While the expansion of Urban Youth Academies has been a focused goal, the vast majority of children will not live within a short distance of one. There are 23 MLB markets that do not currently have one, not to mention the myriad other cities around the country where kids play baseball at the youth level. Reagins was asked if there were other initiatives that could subsidize coaches and former players who wanted to provide opportunities for high quality instruction to kids that might be able to otherwise afford it.
Citing the recent $30 million agreement with the player’s association, Reagins stated “camps and former players around the country that are doing things the right way, and are engaged with young people around the country, I think there’s an opportunity to help those programs grow and provide assistance where needed.”
“Each person, former player that has a camp, we’ll go through an evaluation process to vet the situation and make sure things are being conducted a certain way, and are being done for the right reasons,” Reagins said, “We’ll take a strong look at that, and if they are, and fit the criteria, we definitely would like to assist and be part of the growth in whatever region that is.”
MLB just announced that deal last month, and the protocols and procedures are still being developed, but former players and coaches who embrace the MLB goals should keep an eye out for further public announcements in this regard in the near future. As Chris Marinak stated, MLB recognizes that its former players are a valuable and unique resource in promoting the game.
“Something that’s unique about baseball is that you probably have more former professional players, given that we have such a big minor league system. We have a huge pool of former professional players, probably moreso than any other sport domestically, so we should capitalize on that. We should create opportunities for former professional players to give back to their communities and train the next generation of players. We should provide opportunities for former professionals to transition back to the community, and use baseball as a way to do that.
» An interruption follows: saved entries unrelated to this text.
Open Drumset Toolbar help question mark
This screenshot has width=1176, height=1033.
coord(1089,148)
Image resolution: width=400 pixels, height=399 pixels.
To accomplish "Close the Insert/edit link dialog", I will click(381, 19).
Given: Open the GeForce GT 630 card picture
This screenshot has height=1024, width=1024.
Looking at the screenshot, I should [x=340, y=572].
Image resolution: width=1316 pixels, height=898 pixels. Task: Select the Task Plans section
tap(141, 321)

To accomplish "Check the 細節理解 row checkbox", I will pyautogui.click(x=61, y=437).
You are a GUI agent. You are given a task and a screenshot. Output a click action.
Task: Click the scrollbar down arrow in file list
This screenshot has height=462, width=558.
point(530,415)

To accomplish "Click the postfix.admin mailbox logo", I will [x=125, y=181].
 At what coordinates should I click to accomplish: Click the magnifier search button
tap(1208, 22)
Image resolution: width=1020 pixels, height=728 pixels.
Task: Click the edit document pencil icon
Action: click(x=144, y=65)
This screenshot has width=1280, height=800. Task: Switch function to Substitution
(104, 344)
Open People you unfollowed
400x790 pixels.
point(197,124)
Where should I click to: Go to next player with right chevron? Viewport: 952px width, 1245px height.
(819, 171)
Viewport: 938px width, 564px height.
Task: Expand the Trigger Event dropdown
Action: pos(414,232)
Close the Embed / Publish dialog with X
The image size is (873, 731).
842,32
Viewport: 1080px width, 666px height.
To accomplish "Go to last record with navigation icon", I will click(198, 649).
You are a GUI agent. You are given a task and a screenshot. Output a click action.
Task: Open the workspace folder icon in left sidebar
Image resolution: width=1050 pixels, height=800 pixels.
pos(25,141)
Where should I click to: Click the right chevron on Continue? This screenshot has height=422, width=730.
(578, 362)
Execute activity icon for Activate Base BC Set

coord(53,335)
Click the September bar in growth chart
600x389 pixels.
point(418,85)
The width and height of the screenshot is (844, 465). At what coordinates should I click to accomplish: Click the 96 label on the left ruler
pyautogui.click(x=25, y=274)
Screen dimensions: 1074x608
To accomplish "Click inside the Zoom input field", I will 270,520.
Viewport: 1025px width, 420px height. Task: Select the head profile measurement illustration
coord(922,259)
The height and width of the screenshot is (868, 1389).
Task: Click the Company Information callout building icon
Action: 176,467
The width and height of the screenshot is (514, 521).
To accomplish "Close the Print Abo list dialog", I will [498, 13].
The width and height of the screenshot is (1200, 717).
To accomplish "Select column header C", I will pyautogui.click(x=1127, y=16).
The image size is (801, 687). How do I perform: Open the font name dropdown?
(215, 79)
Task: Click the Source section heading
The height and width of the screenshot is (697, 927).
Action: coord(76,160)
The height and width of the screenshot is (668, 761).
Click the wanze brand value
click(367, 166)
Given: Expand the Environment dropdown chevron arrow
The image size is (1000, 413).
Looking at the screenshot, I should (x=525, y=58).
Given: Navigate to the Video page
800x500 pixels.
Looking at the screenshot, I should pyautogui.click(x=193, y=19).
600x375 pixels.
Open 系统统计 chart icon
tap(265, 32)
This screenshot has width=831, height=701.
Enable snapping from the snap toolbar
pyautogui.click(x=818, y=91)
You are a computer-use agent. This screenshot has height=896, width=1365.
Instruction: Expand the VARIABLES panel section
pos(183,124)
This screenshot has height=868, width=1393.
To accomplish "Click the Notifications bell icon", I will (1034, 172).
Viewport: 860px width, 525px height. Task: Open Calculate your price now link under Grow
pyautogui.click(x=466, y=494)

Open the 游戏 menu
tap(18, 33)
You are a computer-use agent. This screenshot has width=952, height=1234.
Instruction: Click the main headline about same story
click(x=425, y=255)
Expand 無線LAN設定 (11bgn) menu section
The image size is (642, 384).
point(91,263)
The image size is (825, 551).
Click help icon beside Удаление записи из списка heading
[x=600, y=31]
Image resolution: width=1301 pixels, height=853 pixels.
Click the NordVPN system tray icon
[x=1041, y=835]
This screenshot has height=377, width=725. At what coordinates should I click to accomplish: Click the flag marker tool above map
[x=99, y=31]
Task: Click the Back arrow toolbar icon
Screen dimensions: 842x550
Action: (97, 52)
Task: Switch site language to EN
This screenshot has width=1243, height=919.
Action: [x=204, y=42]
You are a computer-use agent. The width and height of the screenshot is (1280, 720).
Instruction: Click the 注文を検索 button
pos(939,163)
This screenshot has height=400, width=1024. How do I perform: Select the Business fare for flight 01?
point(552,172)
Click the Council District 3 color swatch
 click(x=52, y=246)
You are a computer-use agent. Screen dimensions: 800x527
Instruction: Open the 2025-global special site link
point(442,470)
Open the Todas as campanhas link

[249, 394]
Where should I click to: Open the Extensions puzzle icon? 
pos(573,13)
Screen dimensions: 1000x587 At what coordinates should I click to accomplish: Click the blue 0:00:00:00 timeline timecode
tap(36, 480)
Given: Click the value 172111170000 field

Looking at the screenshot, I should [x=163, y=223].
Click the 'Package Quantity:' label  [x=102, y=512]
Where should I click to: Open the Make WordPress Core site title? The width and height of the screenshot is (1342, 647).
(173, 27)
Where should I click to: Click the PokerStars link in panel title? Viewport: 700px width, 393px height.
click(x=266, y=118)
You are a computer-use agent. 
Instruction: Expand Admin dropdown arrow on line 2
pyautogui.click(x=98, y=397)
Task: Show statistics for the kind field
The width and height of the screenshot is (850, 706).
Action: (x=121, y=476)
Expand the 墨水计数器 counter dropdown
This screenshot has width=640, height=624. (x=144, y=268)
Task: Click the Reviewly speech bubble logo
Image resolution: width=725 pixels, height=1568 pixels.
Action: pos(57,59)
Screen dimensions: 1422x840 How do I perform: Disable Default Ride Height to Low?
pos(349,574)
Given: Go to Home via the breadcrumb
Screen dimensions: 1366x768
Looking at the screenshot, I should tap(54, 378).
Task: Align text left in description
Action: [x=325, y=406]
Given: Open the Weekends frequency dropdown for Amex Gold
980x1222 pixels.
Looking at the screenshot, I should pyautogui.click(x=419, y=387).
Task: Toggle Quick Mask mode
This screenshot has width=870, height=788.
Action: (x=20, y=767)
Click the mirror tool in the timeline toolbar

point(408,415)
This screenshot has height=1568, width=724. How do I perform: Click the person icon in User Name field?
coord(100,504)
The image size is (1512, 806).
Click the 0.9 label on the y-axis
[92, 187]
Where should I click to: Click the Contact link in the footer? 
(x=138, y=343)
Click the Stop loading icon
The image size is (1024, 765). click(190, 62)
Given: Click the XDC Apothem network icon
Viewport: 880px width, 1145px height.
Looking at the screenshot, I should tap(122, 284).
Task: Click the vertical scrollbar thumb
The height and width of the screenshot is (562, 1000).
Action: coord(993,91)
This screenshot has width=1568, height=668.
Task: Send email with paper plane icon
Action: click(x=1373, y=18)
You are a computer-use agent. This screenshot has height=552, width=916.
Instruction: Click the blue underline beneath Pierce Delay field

I think that’s the type of program that we’re looking at that will provide a lot of value and reach across the country.”
As USA Today noted at the start of the season, there are several encouraging signs that African American participation in the sport can rebound and return to where it was two decades ago. 65% of the African-American players were 30 years old or younger at the start of this season. ESPN’s Keith Law ranked 14 African Americans among the top 100 prospects before this year, including Byron Buxton, Addison Russell, and J.P. Crawford in the Top 10.
In this June’s MLB Draft, 9 of 36 first rounders were African-American, which represented the highest percentage in the first round since 1992. Dillon Tate, the fourth overall pick of the Texas Rangers, is an alumnus of the Compton Urban Youth Academy, the highest pick ever to come out of that program. His selection is important for several reasons, including that the pitching position has been particularly underrepresented as the overall numbers have declined.
Dominic Smith and J.P. Crawford, also in Law’s Top 100, were Urban Youth Academy alums as well, and several others have started to trickle into the majors (Khris Davis, Anthony Gose, Aaron Hicks, Efren Navarro, Jon Singleton, and Vincent Velasquez). Over the last 4 MLB Drafts, 46 players who have come through an Urban Youth Academy have been selected.
I asked Reagins where he hoped to be with the programs.
“In Year One, hopefully, we can start to flatten out the numbers as far as a decline, if we can do that, then we are making progress. And then just gradual improvement, we know that this is not going to happen over night. We are committed to it financially. We are definitely committed to it emotionally and spiritually.”